[ad_1]
The rules of the game are simple, explains Naveen Kumar (21). There are two teams of two people each. In Delhi, they assemble on a ground, often the DND park near Okhla, and unfurl their manjhas (strings) before floating their kites — six to a team — high into the sky. One game typically lasts three to four hours because, as Kumar puts it, “it does take that long to cut six kites of your opponent.” Whoever reaches that target first, wins.
Such competitions go on for more than a month during kite-flying season, which in Delhi is during Independence Day and Rakhi celebrations, and Kumar has been avidly participating in them since he was eight years old. Kumar has been to many all-India tournaments with his team over the past seven years, most recently in Jaipur, Aligarh, Mathura and Lucknow. And he isn’t alone.
Such tournaments, in which young and old jointly compete, are an Independence Day tradition in Delhi, that has seen kite markets spring up in Lal Kuan in Old Delhi, and the skies flutter with multi-coloured and eccentrically designed kites for decades. As Salauddin Quareshi (42), a resident of Sadar Bazar and renowned patangbaaz in his locality, says, “Once you start playing, you don’t eat or drink till the tournament ends. Ye junoon khatarnaak hai.” Even a century ago, when India was protesting the Simon Commission, slogans like “Simon, Go Back” were penned on kites and flown in the air.
But if enthusiasts and sellers of the city are to be believed, this culture that was once a hallmark of the freedom struggle of a colonised nation, birthing heated rivalries and bleeding fingers, is on the wane. Today, sellers are struggling to get rid of piles of unsold stock; seasoned kite-flyers lament a falling interest in learning the craft of patangbaazi over the years.
As Delhi Police takes the help of such flyers, like Kumar and Quareshi, to stop Delhiites from flying kites during the Prime Minister’s address at Red Fort on August 15 due to security concerns, The Indian Express speaks to kite-sellers and kite-flyers to understand the withering of this once-cherished tradition of Delhi.
“I used to take part in many local competitions growing up, and my grandfather and father taught me how to fly kites,” says Vikas Chaudhary (41), a resident of Sadar Bazar, who was approached by police for the Red Fort security arrangements. “But the craze has decreased a lot. Children are only interested in mobiles and the internet these days. Plus, it’s very costly to buy kites nowadays, one costing up to Rs 100-150.”
Kuldeep Sharma (43), who also lives in the same area, says he flies kites with his eight-year-old son and used to enjoy the ritual of tying the manjha around the charkha and chasing kites when they would fall on rooftops. “I’ve flown kites on Independence Day all my life, my father taught me,” he says. “There is definitely a dip in interest.”

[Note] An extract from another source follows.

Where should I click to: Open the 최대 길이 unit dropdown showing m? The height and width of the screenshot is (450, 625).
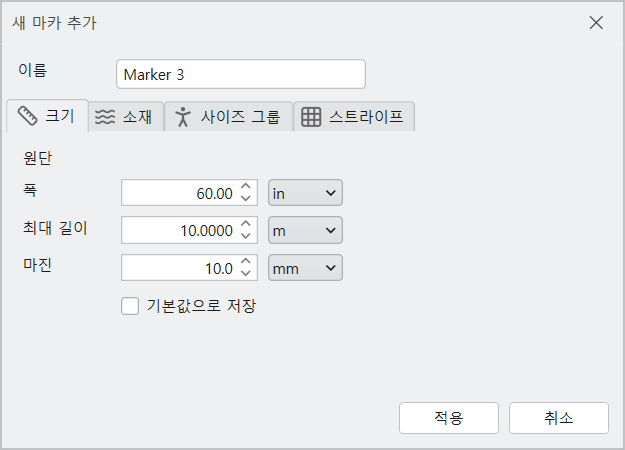pos(305,230)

Over in Old Delhi, the skies are no more the “riot of kites” as described by Ahmed Ali in his work Twilight in Delhi. The long lane of Lal Kuan that is packed every year with kite shops and shoppers, has seen a fall of nearly 75% in the number of kite-sellers that have arrived to set up shop this year.
“There would be 100 shops here every year in August, this time there are only around 25,” says Sachin Gupta, president of Hatkardal Lagu Patang Udyog Samiti, who also runs a store in Lal Kuan. “We are a 150-year-old store. We’ve seen interest in kites fall year-by-year, and the pandemic was no help.”

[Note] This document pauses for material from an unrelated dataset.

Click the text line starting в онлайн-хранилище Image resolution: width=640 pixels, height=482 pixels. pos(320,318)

Other sellers also say the disruption caused by the pandemic to the economy led to rising costs across the board and increased poverty, which means low sales for indulgences like kites. “Stocks come from all over India and transport has also become more expensive, so naturally kites are more costly,” says Utkarsh, who runs a wholesale kite business with his family in Lal Kuan. “Business isn’t what it used to be. When people’s basic needs aren’t being met, will they put food in their belly or fly kites?”
“All of August, you would not see birds, only kites in the sky. Phones are more entertaining for people and patangbaazi is not promoted in our country as a sport. It’s a wide cultural effect over the past 5-6 years,” he says.
Another seller whose family has been selling kites in Old Delhi for three generations says the increase of GST on kites from 12% to 18% has also harmed business, adding that earlier, there would not even be room to move in the store given the number of customers.
“Sales were low during the pandemic but still not as low as this year,” says Mohammad Waseem, a kite-seller whose store has been in Lal Kuan for almost five decades. Another seller says his sales are 30% of what they usually are this time of year.
“I’ll come and buy more kites after Rakhi,” says a retailer at Kallu’s wholesale kite shop, shoving a packet of kites into his polythene bag. Kallu asks him why he has come to buy stocks so late. He is usually in Lal Kuan by May. “There’s no demand. People are poor. The craze is finishing,” says the man, walking away from the shop with a sad smile, his promise of returning after Rakhi ringing as empty as the sky above.